*What you are asked to do*:
Starting with the first line below, reproduce each line exactly until you have included the one bearing "Task: Click the здесь download link".

*Records provided*:
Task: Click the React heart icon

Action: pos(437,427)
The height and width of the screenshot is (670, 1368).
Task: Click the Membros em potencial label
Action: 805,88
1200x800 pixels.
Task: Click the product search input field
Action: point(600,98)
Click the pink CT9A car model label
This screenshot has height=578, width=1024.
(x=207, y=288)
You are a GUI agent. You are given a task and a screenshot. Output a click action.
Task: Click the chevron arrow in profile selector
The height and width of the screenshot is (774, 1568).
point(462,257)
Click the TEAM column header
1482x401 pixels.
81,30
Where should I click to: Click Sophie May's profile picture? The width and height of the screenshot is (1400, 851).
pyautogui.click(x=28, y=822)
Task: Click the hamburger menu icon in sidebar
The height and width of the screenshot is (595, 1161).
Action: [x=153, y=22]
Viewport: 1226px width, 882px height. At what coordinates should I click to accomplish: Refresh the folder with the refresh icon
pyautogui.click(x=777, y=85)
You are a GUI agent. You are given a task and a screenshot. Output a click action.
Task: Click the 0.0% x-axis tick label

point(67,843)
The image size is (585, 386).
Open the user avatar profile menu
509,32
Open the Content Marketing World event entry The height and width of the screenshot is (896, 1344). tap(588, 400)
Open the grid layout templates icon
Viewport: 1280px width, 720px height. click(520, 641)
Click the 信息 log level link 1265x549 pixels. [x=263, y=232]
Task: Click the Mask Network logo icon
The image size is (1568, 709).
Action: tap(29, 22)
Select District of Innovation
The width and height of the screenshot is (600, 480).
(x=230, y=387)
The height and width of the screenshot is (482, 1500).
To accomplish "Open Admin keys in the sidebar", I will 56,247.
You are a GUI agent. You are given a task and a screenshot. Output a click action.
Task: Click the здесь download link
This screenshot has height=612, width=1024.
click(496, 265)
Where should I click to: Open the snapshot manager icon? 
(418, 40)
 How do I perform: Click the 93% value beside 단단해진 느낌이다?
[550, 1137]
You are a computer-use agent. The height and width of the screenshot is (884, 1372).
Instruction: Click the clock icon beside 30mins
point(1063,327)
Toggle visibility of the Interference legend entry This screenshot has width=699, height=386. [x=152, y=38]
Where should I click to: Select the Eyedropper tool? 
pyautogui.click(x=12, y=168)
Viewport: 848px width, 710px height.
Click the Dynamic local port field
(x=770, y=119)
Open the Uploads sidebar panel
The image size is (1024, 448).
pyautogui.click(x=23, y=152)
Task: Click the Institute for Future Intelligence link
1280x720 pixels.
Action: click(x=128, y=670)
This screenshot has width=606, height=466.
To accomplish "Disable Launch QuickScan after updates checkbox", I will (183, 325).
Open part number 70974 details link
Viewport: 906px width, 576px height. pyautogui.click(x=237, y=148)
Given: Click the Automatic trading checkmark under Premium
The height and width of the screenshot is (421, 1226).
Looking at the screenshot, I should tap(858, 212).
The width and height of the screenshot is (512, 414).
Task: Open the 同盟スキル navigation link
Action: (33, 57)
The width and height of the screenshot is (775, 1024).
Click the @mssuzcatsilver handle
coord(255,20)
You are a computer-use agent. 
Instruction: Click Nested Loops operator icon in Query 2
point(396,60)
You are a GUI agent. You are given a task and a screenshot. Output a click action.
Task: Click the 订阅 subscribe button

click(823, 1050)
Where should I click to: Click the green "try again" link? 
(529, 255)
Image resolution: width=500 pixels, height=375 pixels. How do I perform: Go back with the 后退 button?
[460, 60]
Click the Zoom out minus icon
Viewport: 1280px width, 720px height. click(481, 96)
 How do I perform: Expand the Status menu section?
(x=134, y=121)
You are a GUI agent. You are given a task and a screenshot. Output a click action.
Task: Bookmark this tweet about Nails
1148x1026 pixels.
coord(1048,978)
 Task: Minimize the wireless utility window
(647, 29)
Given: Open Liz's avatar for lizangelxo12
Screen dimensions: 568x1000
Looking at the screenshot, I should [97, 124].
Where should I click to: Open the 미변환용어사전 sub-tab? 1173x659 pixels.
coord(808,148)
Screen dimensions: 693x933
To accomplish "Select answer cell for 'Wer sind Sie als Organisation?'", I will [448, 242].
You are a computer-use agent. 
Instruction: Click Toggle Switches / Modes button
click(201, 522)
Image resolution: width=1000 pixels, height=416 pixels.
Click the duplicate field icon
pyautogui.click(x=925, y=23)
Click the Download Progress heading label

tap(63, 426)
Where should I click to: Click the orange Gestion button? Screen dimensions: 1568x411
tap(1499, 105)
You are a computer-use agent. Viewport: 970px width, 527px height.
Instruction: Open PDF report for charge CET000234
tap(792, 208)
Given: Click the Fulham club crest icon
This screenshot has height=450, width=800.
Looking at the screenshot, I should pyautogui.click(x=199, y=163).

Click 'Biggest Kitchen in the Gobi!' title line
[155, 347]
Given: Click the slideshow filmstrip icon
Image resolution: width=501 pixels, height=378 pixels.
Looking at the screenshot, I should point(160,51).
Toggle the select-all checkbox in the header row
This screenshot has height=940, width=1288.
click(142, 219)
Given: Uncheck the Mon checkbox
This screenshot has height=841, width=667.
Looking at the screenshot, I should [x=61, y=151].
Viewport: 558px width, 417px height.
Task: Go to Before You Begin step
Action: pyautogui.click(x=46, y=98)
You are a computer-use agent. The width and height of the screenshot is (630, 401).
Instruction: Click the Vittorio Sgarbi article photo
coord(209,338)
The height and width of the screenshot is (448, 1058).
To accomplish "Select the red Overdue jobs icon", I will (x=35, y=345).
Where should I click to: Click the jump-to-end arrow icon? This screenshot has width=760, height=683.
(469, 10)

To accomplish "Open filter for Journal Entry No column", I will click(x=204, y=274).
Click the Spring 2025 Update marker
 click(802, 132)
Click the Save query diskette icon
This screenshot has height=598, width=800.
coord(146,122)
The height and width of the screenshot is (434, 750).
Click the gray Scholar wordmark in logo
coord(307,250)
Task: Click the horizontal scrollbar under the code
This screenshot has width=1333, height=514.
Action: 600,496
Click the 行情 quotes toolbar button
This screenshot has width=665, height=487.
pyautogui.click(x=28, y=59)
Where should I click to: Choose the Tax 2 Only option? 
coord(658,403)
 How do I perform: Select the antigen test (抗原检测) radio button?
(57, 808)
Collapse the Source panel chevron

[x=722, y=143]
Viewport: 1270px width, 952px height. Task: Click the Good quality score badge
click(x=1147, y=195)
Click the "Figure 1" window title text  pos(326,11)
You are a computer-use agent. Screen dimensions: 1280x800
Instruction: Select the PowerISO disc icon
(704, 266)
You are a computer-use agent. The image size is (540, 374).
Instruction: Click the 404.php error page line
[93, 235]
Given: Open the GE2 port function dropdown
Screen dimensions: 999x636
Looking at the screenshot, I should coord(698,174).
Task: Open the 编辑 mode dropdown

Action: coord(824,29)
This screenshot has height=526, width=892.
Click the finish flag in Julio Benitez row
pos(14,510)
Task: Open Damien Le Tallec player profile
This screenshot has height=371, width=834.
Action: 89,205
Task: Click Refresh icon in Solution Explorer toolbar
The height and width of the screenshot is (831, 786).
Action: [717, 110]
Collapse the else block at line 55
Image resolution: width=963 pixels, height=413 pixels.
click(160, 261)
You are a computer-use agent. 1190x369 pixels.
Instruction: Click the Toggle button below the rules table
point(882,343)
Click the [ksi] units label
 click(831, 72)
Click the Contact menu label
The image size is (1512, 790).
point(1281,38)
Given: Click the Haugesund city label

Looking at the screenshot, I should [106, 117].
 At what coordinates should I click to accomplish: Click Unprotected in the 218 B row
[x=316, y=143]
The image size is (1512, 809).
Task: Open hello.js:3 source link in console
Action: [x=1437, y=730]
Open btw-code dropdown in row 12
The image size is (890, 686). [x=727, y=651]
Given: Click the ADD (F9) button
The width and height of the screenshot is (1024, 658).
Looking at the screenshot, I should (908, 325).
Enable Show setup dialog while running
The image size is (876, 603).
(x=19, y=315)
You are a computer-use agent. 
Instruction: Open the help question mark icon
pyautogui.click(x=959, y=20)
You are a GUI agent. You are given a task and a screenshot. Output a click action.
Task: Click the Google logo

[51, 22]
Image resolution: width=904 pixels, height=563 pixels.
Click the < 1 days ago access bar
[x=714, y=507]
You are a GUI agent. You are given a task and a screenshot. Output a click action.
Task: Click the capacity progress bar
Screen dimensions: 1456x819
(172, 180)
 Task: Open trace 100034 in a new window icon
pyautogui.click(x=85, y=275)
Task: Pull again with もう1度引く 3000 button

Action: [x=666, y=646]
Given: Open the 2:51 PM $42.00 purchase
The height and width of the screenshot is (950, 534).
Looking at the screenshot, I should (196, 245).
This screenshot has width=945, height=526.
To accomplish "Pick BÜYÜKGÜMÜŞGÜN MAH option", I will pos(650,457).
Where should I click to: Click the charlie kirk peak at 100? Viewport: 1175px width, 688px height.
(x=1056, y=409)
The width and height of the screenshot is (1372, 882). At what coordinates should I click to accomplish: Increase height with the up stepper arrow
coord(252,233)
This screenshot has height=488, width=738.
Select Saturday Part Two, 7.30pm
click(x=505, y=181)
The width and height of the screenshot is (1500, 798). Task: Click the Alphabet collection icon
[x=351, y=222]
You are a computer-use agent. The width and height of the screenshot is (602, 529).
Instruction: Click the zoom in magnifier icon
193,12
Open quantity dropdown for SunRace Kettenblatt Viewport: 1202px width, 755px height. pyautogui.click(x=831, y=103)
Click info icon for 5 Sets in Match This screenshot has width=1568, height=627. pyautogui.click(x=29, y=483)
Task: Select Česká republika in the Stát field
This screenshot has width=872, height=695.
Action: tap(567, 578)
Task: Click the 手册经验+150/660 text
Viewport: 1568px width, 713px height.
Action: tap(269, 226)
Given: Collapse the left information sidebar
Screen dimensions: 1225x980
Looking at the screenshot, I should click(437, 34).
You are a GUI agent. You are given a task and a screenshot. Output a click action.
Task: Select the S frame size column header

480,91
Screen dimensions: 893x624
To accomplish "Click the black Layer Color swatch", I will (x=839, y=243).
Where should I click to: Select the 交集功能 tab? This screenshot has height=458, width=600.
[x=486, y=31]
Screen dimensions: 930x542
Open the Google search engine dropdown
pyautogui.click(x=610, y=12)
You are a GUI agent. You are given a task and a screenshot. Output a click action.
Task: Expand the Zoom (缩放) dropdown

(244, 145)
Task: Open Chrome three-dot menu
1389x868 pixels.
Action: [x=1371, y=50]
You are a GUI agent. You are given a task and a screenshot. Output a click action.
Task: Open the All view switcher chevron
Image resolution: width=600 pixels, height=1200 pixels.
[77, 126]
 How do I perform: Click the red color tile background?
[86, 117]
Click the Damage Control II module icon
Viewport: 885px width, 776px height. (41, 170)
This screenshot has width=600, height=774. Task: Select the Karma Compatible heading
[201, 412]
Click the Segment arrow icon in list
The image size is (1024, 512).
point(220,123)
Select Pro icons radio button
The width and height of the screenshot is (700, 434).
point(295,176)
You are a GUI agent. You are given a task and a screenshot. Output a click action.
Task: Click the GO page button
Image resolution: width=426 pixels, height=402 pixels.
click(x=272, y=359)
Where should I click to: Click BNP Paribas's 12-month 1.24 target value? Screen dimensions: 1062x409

*Response for this exercise*:
Task: Click the React heart icon

Action: pos(437,427)
The height and width of the screenshot is (670, 1368).
Task: Click the Membros em potencial label
Action: 805,88
1200x800 pixels.
Task: Click the product search input field
Action: point(600,98)
Click the pink CT9A car model label
This screenshot has height=578, width=1024.
(x=207, y=288)
You are a GUI agent. You are given a task and a screenshot. Output a click action.
Task: Click the chevron arrow in profile selector
The height and width of the screenshot is (774, 1568).
point(462,257)
Click the TEAM column header
1482x401 pixels.
81,30
Where should I click to: Click Sophie May's profile picture? The width and height of the screenshot is (1400, 851).
pyautogui.click(x=28, y=822)
Task: Click the hamburger menu icon in sidebar
The height and width of the screenshot is (595, 1161).
Action: [x=153, y=22]
Viewport: 1226px width, 882px height. At what coordinates should I click to accomplish: Refresh the folder with the refresh icon
pyautogui.click(x=777, y=85)
You are a GUI agent. You are given a task and a screenshot. Output a click action.
Task: Click the 0.0% x-axis tick label

point(67,843)
The image size is (585, 386).
Open the user avatar profile menu
509,32
Open the Content Marketing World event entry The height and width of the screenshot is (896, 1344). tap(588, 400)
Open the grid layout templates icon
Viewport: 1280px width, 720px height. click(520, 641)
Click the 信息 log level link 1265x549 pixels. [x=263, y=232]
Task: Click the Mask Network logo icon
The image size is (1568, 709).
Action: tap(29, 22)
Select District of Innovation
The width and height of the screenshot is (600, 480).
(x=230, y=387)
The height and width of the screenshot is (482, 1500).
To accomplish "Open Admin keys in the sidebar", I will 56,247.
You are a GUI agent. You are given a task and a screenshot. Output a click action.
Task: Click the здесь download link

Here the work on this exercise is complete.